Between the two world wars, international legal personality emerged as a central and pressing question for research and analysis. Scholars pointed to a range of non-sovereigns — including individuals, minorities and mandate territories — that seemed to have acquired some sort of standing in international law, thereby undermining the state’s stranglehold on international personality. Yet most jurists maintained that these new or would-be subjects lacked full capacity. This paper recovers the analogies, typologies, and metaphors that interwar jurists employed to theorize these new legal persons and their semi-presence, or qualified capacity, in international law. In reaching for correlates such as ghosts, slaves, and unborn children, interwar jurists turned the jurisprudence of international personality into a netherworld of international law, populated with a catalogue of legal archetypes that straddled the line between legal being and non-being. In exploring the imagined community of interwar international law, ‘Spectral Legal Personality’ experiments with the possibility of an anthropology of international law’s fictional persons.

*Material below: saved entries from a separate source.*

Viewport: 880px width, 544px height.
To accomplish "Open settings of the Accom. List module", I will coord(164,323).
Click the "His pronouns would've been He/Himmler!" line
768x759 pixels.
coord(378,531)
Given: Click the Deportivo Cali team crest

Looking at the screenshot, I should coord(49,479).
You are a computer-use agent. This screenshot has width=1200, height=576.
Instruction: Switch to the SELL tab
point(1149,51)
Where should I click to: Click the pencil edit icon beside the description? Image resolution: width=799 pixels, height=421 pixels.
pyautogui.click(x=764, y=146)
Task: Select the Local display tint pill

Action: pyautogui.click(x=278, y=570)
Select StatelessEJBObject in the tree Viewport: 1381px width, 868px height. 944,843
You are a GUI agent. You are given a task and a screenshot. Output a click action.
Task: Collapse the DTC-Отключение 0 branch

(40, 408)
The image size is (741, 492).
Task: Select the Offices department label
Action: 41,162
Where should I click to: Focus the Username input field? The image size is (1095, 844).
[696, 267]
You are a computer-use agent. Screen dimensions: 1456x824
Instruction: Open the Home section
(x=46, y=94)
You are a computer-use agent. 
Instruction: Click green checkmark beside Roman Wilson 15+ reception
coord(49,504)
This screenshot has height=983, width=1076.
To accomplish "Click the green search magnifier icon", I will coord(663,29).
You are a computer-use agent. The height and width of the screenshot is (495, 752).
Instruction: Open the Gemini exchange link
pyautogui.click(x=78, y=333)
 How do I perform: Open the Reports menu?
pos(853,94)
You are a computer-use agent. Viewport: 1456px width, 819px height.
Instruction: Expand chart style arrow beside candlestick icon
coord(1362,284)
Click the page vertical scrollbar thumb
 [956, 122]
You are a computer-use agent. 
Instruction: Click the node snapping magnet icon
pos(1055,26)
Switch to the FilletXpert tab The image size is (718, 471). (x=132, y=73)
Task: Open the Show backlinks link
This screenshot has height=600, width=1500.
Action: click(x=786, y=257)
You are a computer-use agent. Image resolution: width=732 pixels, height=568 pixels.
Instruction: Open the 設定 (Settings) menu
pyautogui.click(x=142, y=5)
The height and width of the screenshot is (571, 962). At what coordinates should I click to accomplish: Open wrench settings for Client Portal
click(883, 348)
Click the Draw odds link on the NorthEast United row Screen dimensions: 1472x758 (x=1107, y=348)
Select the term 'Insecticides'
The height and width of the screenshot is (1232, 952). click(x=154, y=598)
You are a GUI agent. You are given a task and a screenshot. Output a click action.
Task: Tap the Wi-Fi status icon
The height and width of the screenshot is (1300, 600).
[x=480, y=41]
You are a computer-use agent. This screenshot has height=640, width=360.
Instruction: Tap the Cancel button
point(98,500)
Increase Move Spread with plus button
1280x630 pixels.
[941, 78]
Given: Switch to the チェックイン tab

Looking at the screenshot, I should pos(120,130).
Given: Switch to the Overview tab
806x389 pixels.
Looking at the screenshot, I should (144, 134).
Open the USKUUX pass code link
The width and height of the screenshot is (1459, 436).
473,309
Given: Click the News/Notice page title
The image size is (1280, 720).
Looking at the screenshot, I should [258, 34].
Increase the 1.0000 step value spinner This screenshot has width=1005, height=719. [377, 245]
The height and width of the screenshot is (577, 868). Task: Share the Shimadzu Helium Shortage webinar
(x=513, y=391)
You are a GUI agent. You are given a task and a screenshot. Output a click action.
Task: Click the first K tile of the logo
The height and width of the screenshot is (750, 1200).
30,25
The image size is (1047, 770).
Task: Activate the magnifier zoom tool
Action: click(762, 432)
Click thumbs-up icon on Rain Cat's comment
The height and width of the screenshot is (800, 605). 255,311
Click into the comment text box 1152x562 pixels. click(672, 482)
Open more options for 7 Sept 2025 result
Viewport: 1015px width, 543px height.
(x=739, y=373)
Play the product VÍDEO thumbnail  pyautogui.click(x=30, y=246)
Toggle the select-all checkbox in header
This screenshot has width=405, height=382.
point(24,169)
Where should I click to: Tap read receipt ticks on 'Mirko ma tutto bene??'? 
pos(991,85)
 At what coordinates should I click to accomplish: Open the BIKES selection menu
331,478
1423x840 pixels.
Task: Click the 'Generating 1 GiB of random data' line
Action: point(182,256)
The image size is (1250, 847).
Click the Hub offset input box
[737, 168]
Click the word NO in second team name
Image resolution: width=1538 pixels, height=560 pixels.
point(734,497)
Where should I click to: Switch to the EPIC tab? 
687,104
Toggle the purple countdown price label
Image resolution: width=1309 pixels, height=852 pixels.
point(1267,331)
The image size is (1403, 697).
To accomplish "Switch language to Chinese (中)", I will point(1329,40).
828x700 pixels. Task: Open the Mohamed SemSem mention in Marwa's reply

Dr Natasha WheatleyDr. Natasha Wheatley, an historian of Central European and international history, is ARC Postdoctoral Fellow in the Laureate Research Program in International History at the University of Sydney. She completed her PhD in the Department of History at Columbia University in 2015, and is currently at work on a book project entitled The Temporal Life of States: Sovereignty, Legal Knowledge, and the Archive of Empire in Central Europe. Her article, ‘Mandatory Interpretation: Legal Hermeneutics and the New International Order in Arab and Jewish Petitions to the League of Nations’ appeared in Past and Present in May 2015, and a volume co-edited with Dan Edelstein and Stefanos Geroulanos, Power and Time, is forthcoming with University of Chicago Press.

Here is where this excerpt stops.